--- Work task ---
Report each line of the entries below that has the word "chevron" in it.
--- Input material Enclosed Below ---
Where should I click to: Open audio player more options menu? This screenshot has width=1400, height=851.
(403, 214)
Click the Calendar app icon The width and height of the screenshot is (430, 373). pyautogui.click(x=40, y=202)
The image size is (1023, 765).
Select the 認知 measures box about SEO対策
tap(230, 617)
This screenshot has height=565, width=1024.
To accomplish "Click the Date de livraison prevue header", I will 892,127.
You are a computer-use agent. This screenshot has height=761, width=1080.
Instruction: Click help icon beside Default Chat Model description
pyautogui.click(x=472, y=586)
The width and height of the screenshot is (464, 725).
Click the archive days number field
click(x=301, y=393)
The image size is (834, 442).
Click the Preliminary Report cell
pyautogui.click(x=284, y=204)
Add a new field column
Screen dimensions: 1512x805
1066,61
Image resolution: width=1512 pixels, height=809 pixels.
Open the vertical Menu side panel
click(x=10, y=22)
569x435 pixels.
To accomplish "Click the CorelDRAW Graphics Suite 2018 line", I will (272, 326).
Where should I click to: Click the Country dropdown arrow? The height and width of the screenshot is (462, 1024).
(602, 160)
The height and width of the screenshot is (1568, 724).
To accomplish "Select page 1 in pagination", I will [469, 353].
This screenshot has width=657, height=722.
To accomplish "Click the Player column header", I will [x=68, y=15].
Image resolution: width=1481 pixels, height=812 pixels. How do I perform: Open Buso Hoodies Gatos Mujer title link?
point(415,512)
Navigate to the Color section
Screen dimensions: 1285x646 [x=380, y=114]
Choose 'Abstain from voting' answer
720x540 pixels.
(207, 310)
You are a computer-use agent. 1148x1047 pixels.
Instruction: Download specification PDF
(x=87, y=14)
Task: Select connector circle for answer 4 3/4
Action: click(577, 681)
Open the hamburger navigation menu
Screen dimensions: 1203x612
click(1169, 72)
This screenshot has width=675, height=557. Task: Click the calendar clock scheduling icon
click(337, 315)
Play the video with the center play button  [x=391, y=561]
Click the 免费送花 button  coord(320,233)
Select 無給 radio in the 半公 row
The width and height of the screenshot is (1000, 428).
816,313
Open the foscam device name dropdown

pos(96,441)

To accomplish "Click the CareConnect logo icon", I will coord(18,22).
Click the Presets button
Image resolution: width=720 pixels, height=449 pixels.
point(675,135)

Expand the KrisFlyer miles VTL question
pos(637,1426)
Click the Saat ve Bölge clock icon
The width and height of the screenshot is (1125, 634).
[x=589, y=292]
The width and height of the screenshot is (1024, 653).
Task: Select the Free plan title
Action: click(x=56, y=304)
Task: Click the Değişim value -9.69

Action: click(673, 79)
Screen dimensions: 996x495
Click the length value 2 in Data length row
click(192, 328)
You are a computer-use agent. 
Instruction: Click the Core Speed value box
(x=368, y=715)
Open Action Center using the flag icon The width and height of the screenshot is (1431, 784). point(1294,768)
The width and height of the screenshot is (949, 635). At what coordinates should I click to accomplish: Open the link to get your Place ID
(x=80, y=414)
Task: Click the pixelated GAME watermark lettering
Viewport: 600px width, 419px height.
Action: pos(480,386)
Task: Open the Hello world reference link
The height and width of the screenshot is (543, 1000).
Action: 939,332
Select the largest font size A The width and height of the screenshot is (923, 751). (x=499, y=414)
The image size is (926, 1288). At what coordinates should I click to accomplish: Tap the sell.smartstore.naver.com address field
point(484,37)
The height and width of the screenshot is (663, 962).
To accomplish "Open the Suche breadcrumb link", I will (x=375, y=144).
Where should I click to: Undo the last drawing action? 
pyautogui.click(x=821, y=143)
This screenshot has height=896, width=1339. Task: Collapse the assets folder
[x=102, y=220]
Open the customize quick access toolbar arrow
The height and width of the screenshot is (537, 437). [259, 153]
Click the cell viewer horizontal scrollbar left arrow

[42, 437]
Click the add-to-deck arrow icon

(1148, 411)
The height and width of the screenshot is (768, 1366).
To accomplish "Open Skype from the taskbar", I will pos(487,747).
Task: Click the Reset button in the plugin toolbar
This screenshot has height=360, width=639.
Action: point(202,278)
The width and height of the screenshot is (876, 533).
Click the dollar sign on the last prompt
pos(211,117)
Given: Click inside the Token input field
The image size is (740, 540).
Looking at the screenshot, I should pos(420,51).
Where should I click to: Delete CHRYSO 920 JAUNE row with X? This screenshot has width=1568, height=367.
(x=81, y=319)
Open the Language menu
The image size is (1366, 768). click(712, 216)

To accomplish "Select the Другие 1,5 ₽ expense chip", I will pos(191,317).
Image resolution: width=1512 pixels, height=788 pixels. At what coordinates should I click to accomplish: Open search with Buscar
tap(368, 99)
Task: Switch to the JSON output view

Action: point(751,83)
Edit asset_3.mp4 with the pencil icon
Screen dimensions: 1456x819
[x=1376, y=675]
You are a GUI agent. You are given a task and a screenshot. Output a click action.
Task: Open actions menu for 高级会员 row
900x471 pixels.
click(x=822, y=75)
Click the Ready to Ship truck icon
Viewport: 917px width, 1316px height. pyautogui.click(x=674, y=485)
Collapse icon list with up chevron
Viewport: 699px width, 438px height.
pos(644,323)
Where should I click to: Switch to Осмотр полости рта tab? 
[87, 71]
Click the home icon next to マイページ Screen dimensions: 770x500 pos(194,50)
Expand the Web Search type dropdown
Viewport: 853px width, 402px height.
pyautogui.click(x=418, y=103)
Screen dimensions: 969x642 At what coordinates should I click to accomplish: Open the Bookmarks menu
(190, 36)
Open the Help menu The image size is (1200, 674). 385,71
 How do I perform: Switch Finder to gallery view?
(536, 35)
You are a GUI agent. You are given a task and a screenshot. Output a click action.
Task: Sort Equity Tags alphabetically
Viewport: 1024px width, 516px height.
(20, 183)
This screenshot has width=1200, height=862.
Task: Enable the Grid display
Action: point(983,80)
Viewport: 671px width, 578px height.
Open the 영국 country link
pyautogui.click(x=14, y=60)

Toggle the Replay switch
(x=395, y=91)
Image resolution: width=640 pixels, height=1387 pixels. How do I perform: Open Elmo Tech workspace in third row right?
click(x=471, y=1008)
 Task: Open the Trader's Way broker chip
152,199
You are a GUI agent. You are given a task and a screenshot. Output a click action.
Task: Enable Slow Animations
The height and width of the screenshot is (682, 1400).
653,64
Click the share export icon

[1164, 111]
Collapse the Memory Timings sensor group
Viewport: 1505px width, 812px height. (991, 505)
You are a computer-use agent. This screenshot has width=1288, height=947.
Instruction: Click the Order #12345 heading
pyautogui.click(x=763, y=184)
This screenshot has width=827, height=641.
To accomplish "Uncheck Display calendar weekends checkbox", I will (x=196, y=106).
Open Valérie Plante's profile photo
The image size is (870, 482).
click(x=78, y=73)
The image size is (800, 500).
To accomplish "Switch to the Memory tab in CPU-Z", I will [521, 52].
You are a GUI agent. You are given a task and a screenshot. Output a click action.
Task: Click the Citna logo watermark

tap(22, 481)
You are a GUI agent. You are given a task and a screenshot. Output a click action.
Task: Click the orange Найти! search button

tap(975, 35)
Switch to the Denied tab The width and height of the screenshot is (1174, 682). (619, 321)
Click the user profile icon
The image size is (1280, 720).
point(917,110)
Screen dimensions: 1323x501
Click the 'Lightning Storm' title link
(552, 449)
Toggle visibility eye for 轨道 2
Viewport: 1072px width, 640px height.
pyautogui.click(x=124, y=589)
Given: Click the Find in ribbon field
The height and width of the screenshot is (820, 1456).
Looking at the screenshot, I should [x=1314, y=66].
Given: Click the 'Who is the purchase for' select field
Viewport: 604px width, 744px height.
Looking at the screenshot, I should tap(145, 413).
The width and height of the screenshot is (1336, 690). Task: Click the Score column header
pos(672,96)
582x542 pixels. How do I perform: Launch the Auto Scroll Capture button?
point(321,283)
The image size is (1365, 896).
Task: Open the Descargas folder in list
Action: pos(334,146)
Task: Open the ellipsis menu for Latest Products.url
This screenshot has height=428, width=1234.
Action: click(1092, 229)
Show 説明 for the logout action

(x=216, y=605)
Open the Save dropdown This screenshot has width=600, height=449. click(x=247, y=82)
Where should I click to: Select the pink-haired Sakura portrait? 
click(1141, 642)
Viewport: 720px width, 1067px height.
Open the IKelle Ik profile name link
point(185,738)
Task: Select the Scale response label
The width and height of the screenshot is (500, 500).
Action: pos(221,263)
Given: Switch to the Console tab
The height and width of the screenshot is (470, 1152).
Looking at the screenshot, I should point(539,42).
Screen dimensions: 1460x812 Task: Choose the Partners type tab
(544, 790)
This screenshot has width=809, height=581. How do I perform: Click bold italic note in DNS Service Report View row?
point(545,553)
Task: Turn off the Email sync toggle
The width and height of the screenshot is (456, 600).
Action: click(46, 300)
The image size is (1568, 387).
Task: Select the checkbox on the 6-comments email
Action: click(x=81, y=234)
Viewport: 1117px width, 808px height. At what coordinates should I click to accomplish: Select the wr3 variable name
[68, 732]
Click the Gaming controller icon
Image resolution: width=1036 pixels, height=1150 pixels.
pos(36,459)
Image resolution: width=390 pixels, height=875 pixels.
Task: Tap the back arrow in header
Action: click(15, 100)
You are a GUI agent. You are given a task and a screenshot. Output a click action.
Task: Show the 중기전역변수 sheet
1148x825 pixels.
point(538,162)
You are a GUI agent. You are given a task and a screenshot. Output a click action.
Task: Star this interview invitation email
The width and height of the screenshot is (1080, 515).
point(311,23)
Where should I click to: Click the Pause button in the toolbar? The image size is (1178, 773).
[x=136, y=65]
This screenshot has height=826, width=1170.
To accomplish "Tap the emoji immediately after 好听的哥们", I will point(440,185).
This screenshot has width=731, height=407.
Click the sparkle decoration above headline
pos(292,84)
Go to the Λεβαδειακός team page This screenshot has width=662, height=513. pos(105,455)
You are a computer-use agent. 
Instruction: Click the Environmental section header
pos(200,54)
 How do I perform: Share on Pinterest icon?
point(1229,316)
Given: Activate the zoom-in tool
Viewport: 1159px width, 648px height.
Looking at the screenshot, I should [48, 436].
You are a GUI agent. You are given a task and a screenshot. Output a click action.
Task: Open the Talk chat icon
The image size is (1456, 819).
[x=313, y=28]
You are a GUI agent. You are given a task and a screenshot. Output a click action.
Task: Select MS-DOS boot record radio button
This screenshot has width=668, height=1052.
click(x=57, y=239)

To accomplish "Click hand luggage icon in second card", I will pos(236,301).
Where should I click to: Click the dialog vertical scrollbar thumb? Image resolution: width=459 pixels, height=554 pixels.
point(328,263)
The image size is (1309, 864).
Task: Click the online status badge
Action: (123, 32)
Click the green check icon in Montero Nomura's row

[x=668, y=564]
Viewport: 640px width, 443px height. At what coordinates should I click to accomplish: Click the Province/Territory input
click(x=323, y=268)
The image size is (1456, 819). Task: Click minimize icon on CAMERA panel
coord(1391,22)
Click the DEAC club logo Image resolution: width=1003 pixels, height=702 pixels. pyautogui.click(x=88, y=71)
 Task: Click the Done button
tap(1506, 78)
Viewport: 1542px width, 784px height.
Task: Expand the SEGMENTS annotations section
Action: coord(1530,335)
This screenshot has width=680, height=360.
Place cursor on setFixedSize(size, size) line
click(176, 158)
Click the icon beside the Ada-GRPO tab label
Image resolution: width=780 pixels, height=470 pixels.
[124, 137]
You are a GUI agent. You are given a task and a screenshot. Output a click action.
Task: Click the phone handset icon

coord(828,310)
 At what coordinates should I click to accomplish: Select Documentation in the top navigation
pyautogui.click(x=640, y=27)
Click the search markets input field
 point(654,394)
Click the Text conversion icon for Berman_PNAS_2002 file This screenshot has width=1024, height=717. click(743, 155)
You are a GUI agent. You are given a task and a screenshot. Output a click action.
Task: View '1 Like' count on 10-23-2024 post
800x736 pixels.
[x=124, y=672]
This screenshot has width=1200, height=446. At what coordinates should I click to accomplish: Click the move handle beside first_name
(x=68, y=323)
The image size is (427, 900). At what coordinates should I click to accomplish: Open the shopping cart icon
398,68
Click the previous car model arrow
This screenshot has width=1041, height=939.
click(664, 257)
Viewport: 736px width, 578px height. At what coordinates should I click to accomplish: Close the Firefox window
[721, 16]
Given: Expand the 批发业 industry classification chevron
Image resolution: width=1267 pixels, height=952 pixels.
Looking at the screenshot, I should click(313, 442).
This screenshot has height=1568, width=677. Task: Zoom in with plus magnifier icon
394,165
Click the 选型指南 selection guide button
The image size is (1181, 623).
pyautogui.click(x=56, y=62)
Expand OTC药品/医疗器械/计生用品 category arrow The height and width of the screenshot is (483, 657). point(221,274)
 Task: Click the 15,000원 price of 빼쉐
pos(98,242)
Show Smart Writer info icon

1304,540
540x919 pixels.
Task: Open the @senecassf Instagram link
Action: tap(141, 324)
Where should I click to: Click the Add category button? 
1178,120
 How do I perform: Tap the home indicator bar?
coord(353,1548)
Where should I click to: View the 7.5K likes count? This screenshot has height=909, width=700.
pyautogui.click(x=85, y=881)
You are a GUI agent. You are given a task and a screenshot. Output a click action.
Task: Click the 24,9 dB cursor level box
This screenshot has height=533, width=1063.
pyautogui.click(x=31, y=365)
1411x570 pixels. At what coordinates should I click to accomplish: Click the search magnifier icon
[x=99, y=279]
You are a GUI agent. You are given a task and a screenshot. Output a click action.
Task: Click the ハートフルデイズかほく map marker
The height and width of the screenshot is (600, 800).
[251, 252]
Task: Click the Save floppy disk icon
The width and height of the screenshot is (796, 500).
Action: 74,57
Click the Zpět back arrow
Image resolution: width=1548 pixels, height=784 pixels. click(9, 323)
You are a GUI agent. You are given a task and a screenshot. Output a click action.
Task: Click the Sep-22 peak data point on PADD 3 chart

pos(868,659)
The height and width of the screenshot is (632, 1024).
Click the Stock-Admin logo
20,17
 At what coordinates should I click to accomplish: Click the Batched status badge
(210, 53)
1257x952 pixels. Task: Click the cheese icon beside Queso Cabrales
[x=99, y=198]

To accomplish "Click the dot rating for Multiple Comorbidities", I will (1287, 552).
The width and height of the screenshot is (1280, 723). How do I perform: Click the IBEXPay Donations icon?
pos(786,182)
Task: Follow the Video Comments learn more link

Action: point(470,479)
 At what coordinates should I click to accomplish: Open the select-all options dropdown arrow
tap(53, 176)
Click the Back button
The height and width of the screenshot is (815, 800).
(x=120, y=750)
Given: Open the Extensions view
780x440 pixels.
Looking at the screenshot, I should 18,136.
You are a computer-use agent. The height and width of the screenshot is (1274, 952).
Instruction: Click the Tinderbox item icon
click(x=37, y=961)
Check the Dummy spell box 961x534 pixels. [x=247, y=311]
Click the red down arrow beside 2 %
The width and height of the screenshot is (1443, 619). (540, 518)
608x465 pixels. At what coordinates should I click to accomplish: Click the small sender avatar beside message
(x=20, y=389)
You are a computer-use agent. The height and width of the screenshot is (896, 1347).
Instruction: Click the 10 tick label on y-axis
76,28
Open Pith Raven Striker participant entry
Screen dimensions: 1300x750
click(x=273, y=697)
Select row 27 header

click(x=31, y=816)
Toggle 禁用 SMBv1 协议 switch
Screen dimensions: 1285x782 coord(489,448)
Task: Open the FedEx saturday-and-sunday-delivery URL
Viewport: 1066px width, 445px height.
--- End of Enclosed Input material ---
--- Solution to this exercise ---
Collapse icon list with up chevron
Given: Expand the 批发业 industry classification chevron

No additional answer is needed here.